**Текст для упражнения**
______

Современная генетика помогает узнать, чем будет болеть человек и от чего он умрет, еще до его рождения. Это чудо науки, призванное облегчить жизнь и уменьшить страдания, оборачиваются сложной этической проблемой. Пациент становится новым Эдипом, для него, как и в античности, становятся актуальными рок и неотвратимость судьбы. Как в ситуации, когда больной потерял надежду, помочь ему продолжить сотрудничать с врачами? Александра Володина — о книге Виталия Лехциера, посвященной этому и другим актуальным вопросам медицинской этики.

На обложке книги «Болезнь: опыт, нарратив, надежда» — портрет Луны Копполы, фрагмент ее фотопроекта «L’Ospite» (2011–2012). Согласно автокомментарию, в этой серии фотографий она размышляла о собственном мерцающем существовании — одновременно в качестве фотохудожницы, сжимающей в руке спусковой тросик, и в качестве хронической больной, сжимающей в другой руке капельницу. Пересекающиеся процессы объективации и субъективации, отчуждения и встречи, боли и надежды — мотивы, общие для самых разных опытов проживания болезни, и все они раскрываются в этой книге.

______

**Перечень записей**
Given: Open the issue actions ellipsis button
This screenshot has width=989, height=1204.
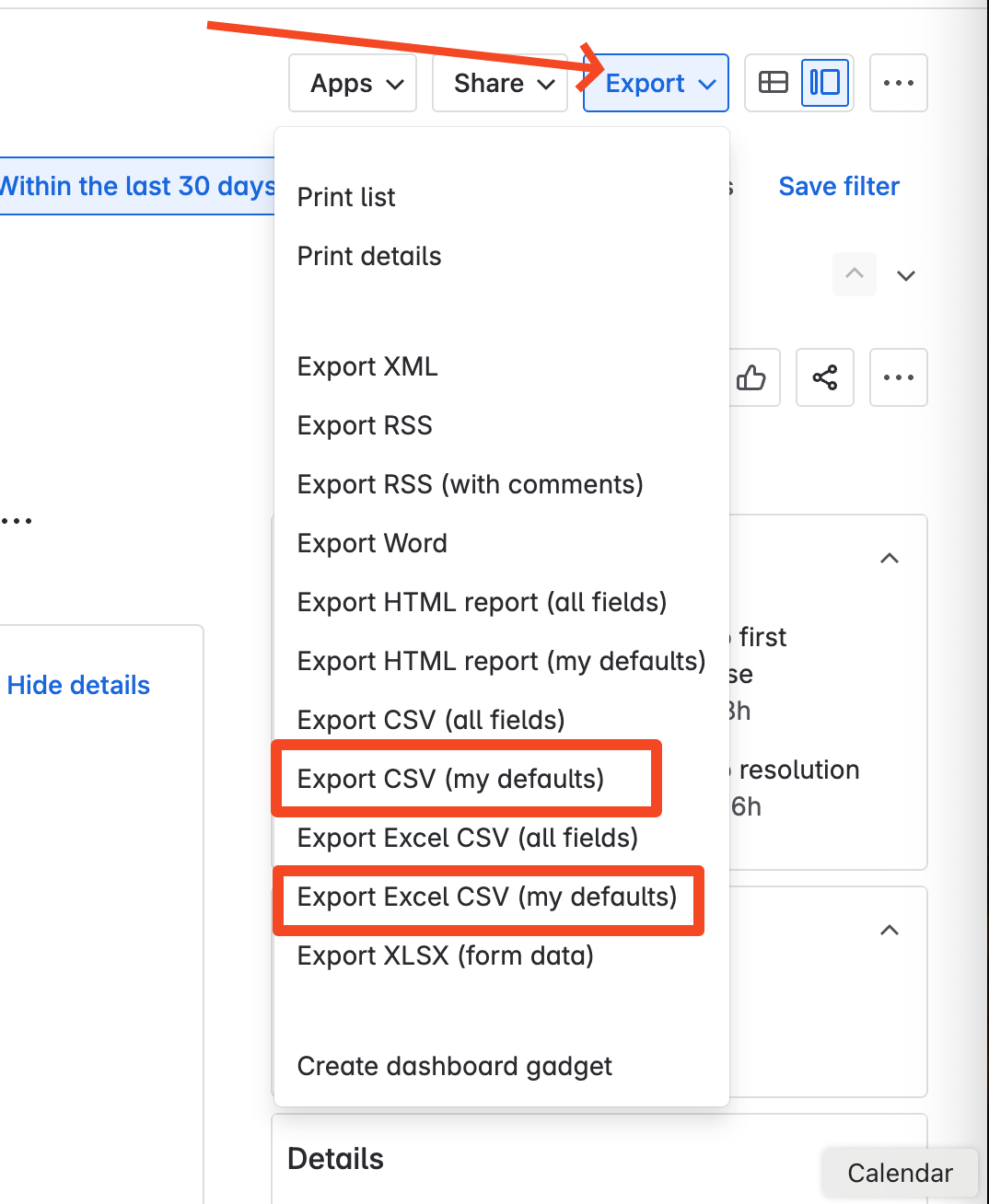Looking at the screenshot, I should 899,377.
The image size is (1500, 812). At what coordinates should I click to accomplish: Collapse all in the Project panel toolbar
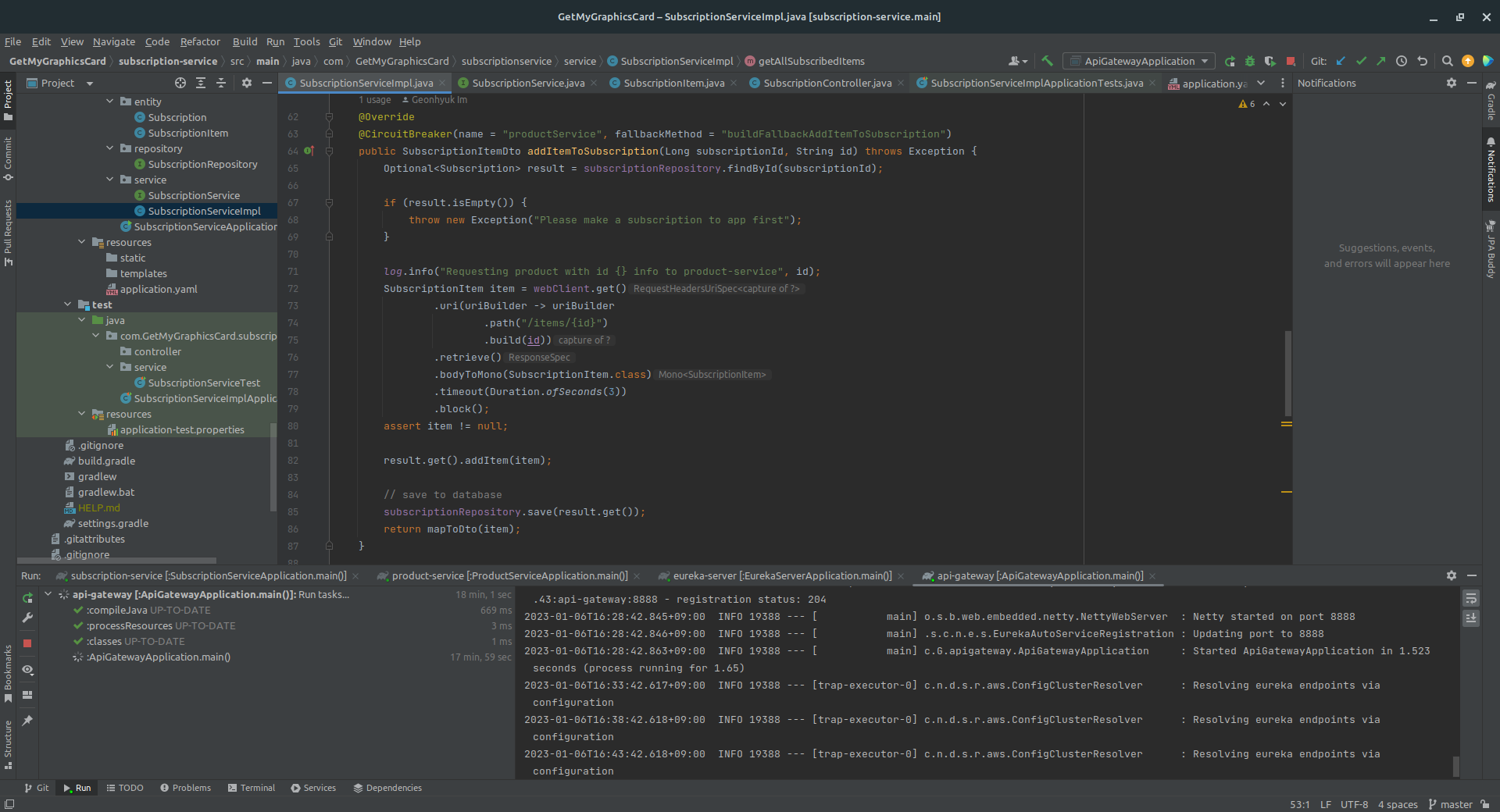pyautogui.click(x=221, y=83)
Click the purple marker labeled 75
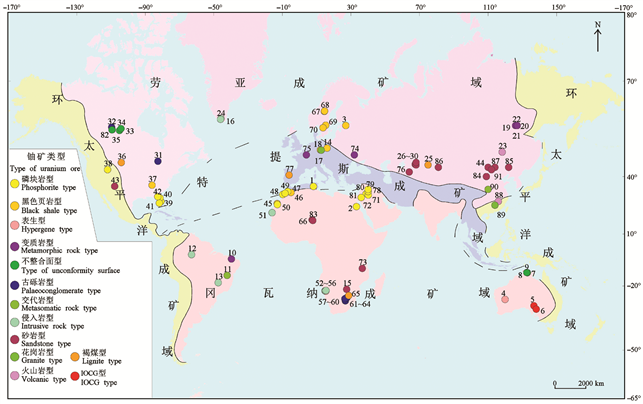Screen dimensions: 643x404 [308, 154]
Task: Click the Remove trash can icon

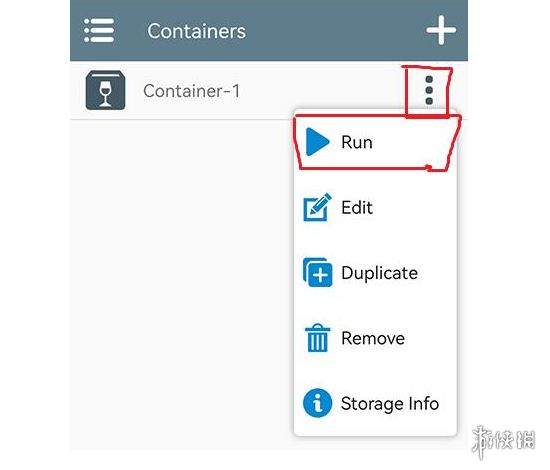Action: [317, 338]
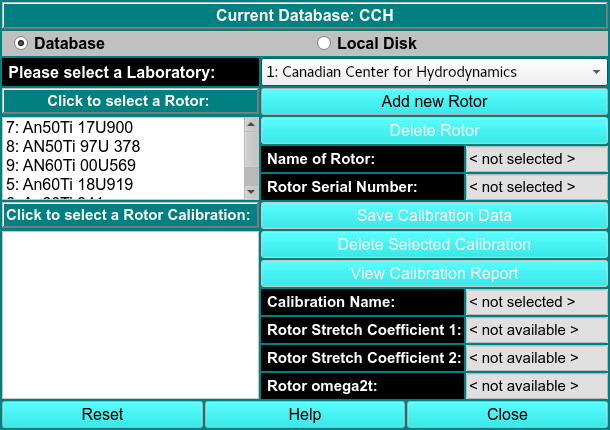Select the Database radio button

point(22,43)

______

**Что предстоит сделать**
a – Чей портрет помещен на обложку книги, о которой рассказывает текст о медицинской этике?
b – Напишите продолжение текста о медицинской этике, начав сразу после его последнего предложения.

**Ответы по заданиям**
a – Портрет Луны Копполы, фрагмент ее фотопроекта «L’Ospite» (2011–2012).

b –
Сегодня на русском языке издано не так уж много работ, посвященных социальным и гуманитарным исследованиям биомедицинских практик, этике и философии медицины, disabled studies. Однако эта область гуманитарного знания быстро развивается, и от нее ждут ответов на острые вопросы, которые задает современное «общество ремиссии»: как говорить о боли, где кончается «я» и начинается «болезнь», что делать с патологизацией повседневной жизни, как врачу следует заботиться о пациенте и ограничивают ли прогностические генетические исследования нашу свободу надеяться. Разумеется, некоторые из этих вопросов имеют долгую историю (еще Витгенштейна занимало, можно ли в самом деле сообщить кому-то о своей боли и почему вообще боль должна иметь какого-нибудь носителя).

В книге Виталия Лехциера находим и экскурсы в историю этих проблем, и попытки наметить возможности их решения. Для автора важно, что они рождаются в определенном контексте и задаются на определенном языке описания, к которому, в свою очередь, тоже могут возникнуть вопросы. Поэтому он выбирает взгляд с дистанции, подвергая пристальному рассмотрению и критике патологизирующий язык «медика», сформировавшийся еще в модерную эпоху.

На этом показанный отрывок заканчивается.